▶ **DOCUMENT EXCERPT**
(begin)

If you intend to use the libdwarf dwarf-producer code
for .debug_frame information
you must do a thorough analysys and revise dwarf.h
substantially to match the output target archtecture.

In general, in the producer code, numbers are copied from and
to integers with memcpy().  In case of endianness problems,
constants set in dwarf_producer_init() can fix the problems.
If one wants to produce a *different-endian* output the best
solution is to change the integer memcpy calls to call thru a
new dbg-based function pointer and have it 'do the right thing'
to adjust endianness.  Set the function pointer correctly in
dwarf_producer_init() and the rest of the code will just call
thru the function pointer.  Tedious work to find and change the
memcpy calls to be dbg->de_memcpy(), but once done the code is
no longer endian dependent (right now there is no way to ask
for cross-endian: a new flag needed or ?).

leb128 numbers are endian-independent, so nothing need be
done with those for cross-endian support (the storage
of leb128 on disk is always little-endian).

The .ps files are postscript. So those who cannot deal with mm
format files but do have a postscript printer (or have
ghostscript) can print the documents.  
This form was chosen before pdf format existed...

libdwarf2.1.ps documents a way for a debugger to read dwarf information.
libdwarf2p.1.ps documents a way for a compiler to generate dwarf information.
dwarf.v2.ps documents Dwarf Version 2.
index.v2.ps is an index to dwarf.v2.ps.
indexDW.v2  is a plain text index of dwarf #defines to dwarf.v2.ps
mips_extensions.ps documents the mips/sgi extensions to dwarf.

(end)

▶ **EXTRACTED MATERIAL**
(begin)

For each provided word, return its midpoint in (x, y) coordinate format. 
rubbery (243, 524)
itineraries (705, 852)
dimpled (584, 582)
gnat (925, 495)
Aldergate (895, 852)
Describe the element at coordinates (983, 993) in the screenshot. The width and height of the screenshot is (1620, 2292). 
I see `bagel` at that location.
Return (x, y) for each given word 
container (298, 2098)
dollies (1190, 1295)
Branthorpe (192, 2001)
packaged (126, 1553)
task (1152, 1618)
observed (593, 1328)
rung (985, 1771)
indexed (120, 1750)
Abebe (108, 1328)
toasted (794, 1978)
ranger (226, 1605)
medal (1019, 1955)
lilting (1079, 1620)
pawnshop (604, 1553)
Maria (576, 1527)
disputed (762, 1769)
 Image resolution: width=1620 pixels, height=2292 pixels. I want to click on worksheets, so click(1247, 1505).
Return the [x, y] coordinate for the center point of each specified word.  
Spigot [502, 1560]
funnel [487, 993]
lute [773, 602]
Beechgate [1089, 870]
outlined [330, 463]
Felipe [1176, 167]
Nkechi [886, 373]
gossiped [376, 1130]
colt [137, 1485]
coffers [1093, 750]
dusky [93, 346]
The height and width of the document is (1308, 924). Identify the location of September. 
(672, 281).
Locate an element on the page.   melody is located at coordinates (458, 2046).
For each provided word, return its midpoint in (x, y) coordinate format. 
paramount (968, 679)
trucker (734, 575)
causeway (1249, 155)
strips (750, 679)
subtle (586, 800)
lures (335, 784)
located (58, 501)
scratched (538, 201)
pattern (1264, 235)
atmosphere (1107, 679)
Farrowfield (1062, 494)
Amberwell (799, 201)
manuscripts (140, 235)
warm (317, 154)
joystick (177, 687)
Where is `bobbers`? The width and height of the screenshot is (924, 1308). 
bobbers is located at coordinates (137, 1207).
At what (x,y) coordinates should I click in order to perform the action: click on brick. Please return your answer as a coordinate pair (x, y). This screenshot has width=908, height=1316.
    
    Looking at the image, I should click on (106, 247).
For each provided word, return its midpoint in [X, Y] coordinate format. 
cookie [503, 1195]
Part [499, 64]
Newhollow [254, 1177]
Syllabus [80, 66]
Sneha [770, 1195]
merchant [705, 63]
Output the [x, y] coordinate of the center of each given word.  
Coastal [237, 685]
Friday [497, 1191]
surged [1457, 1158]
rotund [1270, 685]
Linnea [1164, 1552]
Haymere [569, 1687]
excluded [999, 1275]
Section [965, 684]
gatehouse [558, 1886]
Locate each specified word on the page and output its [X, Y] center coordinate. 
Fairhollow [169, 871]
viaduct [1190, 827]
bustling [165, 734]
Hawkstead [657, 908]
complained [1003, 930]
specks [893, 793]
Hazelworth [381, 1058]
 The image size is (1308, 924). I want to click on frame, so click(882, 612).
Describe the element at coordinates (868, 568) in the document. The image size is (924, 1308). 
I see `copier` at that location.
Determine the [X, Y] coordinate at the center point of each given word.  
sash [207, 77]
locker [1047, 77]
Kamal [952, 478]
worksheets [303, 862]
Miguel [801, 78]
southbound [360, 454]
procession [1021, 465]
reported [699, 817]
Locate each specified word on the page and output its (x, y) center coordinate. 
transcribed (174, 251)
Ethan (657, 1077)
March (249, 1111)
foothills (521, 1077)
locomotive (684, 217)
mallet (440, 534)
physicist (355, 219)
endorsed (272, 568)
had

(end)

▶ **THE TASK**
Please continue the libdwarf notes on producer code and documentation files, picking up after their last line.

▶ **RESPONSE TO THIS EXERCISE**
The commands used to generate the postscript were:
 pr -t -e libdwarf2.1.mm | tbl | psroff -t -mm >libdwarf2.1.ps
 pr -t -e  libdwarf2p.1.mm | tbl | psroff -t -mm >libdwarf2p.1.ps
 pic dwarf.v2.mm | tbl | psroff -t -mm >dwarf.v2.ps 2> newIndex
 pic index.v2.mm | tbl | psroff -t -mm >index.v2.ps

pic is a picture processing tool (ATT command).
tbl is a table-processing tool.
(part of Documentor's Work Bench on ATT-like systems).
tbl and pic are available on linux.

psroff is a name for a troff-like processor, part of
Documentor's Work Bench on IRIX. Substitute a
troff-like or nroff-like processor.

The index.v2.mm was generated by the dwarf-document writer
using some local ATT/USL tools (which SGI does not have, so
there is no way I know of to regenerate this).

To use dwarf or libdwarf, you may want to install dwarf.h and
libdwarf.h somewhere convenient.

You will also need libelf (libelf.a and/or libelf.so) and
libelf.h installed. These are available from GNU repositories.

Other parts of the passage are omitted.